Most of the defects on die castings appear when grooves are opened in the casting or during machining. The reason is that the fine-grained layer structure on the surface of the casting is removed, exposing the coarse grained area extending to the center, and all the shrinkage cavities are located under this skin layer. Once there is a defect on the outer surface of the casting, the casting will leak under pressure. If the surface of the casting is not processed, the internal holes have no effect on the pressure resistance.
The molding temperature has a significant effect on the pressure resistance. The lower the molding temperature, the higher the pressure resistance.
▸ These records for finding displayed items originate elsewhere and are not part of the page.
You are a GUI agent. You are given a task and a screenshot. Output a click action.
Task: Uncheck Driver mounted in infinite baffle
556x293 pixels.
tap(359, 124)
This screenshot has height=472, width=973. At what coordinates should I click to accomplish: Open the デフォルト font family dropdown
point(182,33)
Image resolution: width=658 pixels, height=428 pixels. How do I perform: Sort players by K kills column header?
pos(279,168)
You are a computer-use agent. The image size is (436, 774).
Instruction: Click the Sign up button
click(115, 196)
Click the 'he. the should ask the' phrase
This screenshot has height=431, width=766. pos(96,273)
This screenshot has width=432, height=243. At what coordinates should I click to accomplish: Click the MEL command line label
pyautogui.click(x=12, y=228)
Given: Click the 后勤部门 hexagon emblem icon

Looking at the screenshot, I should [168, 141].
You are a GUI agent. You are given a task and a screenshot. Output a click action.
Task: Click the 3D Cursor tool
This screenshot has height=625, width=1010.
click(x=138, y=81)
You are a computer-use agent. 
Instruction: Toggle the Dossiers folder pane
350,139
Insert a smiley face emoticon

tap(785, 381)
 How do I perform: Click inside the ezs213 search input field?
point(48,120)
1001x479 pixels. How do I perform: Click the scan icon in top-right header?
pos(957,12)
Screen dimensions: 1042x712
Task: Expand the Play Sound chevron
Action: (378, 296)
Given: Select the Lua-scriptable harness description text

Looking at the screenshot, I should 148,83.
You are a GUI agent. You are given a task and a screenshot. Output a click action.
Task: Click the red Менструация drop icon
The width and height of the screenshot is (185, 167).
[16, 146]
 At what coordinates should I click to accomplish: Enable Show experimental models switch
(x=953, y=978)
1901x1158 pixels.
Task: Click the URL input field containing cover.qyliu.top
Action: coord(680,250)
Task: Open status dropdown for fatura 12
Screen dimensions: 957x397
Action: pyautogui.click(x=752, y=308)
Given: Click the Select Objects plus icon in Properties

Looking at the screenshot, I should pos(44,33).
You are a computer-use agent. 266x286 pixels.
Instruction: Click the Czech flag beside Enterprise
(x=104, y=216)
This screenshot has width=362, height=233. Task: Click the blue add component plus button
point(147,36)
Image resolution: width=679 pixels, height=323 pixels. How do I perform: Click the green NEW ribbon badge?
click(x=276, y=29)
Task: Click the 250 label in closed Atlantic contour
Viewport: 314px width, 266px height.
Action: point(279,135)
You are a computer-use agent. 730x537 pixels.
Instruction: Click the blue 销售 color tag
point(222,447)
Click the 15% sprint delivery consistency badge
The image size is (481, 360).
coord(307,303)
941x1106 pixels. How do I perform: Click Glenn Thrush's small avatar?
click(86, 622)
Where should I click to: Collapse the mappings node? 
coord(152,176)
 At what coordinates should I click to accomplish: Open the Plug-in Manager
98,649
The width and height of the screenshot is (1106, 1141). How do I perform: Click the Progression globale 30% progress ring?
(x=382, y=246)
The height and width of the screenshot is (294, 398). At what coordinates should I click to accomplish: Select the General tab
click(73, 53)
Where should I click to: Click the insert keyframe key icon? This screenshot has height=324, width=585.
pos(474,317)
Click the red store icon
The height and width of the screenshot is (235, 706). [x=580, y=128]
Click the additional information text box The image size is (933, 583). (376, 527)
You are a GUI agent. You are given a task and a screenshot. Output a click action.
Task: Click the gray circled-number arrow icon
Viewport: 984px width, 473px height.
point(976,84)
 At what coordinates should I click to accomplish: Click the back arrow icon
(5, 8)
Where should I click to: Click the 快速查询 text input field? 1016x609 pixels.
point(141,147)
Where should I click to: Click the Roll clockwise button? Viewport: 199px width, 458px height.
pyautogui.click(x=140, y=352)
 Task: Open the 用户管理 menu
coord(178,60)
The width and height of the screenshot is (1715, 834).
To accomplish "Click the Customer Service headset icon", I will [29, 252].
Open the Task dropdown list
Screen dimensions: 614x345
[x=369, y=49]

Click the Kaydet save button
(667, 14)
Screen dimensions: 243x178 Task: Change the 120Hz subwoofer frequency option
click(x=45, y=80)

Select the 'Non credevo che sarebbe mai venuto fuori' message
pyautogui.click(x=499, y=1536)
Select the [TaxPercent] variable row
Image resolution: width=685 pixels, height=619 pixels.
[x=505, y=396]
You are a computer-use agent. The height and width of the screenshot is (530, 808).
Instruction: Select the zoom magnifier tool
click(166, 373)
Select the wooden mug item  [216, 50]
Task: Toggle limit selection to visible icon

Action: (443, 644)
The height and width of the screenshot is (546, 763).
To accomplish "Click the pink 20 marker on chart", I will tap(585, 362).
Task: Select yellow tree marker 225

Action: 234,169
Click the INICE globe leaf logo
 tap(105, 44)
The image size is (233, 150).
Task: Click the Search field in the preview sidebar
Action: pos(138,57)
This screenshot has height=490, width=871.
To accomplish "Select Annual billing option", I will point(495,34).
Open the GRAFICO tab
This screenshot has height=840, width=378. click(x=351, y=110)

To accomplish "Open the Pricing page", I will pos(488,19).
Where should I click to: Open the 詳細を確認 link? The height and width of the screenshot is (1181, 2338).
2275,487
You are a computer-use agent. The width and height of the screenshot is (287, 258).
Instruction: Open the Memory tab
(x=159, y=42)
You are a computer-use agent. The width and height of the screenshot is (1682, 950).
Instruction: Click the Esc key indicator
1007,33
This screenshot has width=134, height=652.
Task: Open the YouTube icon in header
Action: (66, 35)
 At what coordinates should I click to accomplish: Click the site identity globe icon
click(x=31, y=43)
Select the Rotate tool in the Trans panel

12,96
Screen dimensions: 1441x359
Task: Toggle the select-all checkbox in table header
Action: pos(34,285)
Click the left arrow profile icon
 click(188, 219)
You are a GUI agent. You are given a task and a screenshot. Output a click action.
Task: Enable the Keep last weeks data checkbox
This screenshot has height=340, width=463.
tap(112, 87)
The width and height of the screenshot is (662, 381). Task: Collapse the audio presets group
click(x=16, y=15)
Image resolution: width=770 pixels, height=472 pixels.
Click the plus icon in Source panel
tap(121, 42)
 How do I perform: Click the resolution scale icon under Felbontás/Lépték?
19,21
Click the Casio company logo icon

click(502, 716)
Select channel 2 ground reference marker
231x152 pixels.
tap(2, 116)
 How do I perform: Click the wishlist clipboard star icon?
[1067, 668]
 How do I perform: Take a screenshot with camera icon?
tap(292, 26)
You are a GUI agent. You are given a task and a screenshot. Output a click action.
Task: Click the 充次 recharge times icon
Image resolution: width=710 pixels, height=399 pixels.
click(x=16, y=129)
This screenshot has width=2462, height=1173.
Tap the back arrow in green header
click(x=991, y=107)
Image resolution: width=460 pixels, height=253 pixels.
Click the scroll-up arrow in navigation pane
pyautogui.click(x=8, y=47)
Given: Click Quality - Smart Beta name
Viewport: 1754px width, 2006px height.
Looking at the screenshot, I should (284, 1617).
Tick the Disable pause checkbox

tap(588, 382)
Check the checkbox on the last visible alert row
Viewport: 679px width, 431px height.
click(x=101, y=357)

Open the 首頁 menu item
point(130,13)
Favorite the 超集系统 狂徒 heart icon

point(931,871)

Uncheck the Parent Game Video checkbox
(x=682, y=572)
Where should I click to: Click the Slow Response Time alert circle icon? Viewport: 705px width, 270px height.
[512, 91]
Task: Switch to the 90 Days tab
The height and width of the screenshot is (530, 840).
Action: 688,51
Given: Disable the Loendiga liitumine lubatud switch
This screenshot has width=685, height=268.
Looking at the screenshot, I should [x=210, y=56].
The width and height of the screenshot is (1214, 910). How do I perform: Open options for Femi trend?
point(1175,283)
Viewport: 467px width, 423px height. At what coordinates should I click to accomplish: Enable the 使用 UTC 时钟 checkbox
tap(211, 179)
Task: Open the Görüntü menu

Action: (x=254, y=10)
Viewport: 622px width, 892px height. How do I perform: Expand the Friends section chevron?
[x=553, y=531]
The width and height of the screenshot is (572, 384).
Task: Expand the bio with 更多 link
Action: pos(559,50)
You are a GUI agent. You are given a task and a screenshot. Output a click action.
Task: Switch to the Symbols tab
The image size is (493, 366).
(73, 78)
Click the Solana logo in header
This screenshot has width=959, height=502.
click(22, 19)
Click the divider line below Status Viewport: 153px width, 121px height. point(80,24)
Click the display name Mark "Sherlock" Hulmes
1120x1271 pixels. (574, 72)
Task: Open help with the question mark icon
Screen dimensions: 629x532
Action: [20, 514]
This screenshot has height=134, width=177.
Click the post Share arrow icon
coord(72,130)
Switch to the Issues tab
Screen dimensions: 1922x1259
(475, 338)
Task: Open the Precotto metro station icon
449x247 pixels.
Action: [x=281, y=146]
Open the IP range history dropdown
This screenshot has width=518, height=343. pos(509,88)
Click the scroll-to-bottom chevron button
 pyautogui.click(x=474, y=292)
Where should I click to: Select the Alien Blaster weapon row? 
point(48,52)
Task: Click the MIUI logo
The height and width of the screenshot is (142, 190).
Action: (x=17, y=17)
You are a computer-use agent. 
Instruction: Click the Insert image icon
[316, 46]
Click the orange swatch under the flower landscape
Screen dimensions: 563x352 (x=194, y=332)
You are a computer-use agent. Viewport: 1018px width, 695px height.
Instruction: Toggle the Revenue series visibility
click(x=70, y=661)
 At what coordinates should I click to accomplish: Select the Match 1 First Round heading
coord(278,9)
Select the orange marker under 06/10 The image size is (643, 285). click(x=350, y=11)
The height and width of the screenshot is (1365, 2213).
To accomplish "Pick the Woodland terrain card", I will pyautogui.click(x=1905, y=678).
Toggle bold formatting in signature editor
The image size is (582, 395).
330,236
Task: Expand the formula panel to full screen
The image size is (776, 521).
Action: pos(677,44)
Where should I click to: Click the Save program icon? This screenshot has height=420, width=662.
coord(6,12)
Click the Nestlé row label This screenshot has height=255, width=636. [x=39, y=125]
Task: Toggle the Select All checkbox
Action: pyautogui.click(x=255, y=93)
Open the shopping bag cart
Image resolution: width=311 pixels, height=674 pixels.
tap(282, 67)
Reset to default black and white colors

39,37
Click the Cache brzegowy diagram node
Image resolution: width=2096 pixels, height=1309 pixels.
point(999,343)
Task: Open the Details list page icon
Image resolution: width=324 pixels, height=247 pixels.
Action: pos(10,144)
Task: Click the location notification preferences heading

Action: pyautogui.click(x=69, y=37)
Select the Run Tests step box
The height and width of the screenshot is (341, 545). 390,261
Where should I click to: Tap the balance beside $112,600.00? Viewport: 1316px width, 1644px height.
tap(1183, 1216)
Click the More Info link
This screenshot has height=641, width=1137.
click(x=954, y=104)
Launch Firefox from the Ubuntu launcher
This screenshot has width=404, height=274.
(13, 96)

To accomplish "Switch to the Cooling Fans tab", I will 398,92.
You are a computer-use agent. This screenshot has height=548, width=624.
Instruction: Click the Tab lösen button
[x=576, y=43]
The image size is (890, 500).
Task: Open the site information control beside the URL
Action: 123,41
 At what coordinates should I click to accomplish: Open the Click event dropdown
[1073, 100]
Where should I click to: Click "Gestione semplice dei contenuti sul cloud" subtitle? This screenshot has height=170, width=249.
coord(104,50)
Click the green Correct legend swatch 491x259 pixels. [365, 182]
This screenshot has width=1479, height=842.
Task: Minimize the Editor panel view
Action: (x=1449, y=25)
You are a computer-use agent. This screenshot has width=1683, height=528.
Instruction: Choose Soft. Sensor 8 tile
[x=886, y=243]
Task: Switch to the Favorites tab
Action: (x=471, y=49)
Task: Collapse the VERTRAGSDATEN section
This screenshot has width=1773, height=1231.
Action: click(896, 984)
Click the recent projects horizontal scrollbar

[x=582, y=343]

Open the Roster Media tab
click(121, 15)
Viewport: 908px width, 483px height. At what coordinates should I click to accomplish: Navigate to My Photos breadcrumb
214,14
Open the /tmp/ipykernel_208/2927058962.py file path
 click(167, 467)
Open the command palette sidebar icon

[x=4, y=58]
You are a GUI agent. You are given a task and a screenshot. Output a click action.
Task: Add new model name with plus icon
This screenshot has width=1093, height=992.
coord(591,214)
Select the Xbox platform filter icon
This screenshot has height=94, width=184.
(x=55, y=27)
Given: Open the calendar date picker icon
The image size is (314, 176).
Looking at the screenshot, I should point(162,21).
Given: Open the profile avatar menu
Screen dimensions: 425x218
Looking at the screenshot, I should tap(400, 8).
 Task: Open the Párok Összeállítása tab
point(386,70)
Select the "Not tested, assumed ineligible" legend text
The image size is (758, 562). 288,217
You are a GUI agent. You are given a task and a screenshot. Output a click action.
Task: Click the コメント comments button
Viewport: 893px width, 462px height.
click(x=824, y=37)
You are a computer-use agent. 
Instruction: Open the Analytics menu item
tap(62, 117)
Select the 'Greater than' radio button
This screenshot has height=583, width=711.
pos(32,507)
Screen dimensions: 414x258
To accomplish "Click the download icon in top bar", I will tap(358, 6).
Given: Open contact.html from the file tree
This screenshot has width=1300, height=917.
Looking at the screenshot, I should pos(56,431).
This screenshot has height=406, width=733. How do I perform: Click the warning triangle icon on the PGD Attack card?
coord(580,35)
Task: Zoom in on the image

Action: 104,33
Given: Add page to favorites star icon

This is because a dense surface layer is formed on the surface of the casting at low temperatures. The fillet located at the junction of two or more intersecting surfaces is the part where the casting often leaks, because these parts are generally hot nodes in the molding, forming a thinner surface. Increasing the fillet radius will aggravate this phenomenon, because the molding temperature is higher at this time, and the surface of the casting will be thinner.
The type of casting alloy also has an impact on the pressure resistance, and aluminum castings are usually easier to leak than zinc castings. Little is known about the leakage inside the casting or the leakage between two processing surfaces (the dense surface of the casting has been removed). It is likely that the type of holes (connected or disconnected) rather than the number of holes determines whether this occurs. leakage. Generally speaking, it is very difficult to manufacture large pressure-resistant castings, and most of the impregnation treatment is an indispensable process.